> Work request
Nothing but the lines from the one containing "Tarifs (721, 36)" through the last line of the data below should be returned, each copied exactly.

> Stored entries
= = = = = = =

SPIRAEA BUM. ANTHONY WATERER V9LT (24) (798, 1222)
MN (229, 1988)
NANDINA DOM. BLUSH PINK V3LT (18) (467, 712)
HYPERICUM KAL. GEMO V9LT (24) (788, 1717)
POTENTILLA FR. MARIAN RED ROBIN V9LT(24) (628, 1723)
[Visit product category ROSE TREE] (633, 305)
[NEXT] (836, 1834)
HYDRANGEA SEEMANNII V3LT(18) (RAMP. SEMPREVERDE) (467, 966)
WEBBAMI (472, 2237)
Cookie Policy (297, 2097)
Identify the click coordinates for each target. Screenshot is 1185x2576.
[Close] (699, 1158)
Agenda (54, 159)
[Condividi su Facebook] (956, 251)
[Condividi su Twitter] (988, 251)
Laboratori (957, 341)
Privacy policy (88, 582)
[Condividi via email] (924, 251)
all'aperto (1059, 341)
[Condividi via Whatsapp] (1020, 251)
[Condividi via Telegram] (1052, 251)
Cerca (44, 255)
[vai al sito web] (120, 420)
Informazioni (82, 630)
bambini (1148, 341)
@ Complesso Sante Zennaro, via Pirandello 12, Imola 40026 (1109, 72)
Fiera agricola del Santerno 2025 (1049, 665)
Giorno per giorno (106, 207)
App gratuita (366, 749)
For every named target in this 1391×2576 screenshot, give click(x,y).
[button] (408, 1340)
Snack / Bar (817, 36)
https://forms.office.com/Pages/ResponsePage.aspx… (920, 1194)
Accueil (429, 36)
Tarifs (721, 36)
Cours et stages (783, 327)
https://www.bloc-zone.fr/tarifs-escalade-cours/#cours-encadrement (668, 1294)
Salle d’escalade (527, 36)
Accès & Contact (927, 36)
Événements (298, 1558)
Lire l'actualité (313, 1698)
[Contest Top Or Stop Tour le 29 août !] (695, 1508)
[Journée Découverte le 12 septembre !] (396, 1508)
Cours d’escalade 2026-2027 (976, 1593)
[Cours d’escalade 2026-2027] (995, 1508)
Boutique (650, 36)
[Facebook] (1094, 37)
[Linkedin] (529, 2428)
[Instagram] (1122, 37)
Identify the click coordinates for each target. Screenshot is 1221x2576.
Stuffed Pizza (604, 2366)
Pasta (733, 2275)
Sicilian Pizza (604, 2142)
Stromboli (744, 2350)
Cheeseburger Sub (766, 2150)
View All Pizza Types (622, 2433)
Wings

= = = = = = =

> Output of the task
Tarifs (721, 36)
Cours et stages (783, 327)
https://www.bloc-zone.fr/tarifs-escalade-cours/#cours-encadrement (668, 1294)
Salle d’escalade (527, 36)
Accès & Contact (927, 36)
Événements (298, 1558)
Lire l'actualité (313, 1698)
[Contest Top Or Stop Tour le 29 août !] (695, 1508)
[Journée Découverte le 12 septembre !] (396, 1508)
Cours d’escalade 2026-2027 (976, 1593)
[Cours d’escalade 2026-2027] (995, 1508)
Boutique (650, 36)
[Facebook] (1094, 37)
[Linkedin] (529, 2428)
[Instagram] (1122, 37)
Identify the click coordinates for each target. Screenshot is 1221x2576.
Stuffed Pizza (604, 2366)
Pasta (733, 2275)
Sicilian Pizza (604, 2142)
Stromboli (744, 2350)
Cheeseburger Sub (766, 2150)
View All Pizza Types (622, 2433)
Wings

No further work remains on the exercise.